Work order: In the records that follow, find each line with the word "auta" and copy it.
-- Data records follows --
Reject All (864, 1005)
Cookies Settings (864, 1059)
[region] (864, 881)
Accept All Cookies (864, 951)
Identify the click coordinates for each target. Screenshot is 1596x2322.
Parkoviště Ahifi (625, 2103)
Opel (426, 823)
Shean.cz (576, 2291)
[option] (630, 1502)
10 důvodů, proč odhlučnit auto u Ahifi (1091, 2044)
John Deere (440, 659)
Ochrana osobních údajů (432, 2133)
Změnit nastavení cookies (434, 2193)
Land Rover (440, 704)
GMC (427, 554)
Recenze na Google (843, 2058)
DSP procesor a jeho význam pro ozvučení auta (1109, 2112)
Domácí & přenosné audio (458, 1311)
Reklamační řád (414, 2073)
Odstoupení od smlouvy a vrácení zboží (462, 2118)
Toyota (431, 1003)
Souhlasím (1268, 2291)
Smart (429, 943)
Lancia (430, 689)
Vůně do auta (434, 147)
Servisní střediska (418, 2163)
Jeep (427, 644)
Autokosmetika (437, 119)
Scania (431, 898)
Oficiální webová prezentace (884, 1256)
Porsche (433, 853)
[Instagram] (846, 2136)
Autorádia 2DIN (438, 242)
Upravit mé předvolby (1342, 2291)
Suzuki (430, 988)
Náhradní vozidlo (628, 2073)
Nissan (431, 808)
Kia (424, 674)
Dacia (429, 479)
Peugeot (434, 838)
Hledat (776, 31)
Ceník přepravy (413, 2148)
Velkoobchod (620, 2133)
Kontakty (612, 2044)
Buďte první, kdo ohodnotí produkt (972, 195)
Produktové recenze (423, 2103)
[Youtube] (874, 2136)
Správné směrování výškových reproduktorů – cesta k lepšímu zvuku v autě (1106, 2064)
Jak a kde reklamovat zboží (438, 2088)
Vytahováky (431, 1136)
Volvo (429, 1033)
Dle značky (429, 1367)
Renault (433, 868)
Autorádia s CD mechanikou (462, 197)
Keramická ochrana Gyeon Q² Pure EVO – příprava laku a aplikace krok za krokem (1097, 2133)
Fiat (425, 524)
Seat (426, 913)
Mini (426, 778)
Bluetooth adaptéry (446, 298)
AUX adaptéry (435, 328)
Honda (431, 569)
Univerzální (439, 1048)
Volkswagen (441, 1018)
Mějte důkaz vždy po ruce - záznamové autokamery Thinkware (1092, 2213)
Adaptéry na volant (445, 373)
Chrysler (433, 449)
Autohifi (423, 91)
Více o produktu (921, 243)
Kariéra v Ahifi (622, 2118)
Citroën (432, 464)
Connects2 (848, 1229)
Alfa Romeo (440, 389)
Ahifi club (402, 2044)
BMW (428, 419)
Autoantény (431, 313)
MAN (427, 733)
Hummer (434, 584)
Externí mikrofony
-- Data records concluded --
Answer section:
DSP procesor a jeho význam pro ozvučení auta (1109, 2112)
Vůně do auta (434, 147)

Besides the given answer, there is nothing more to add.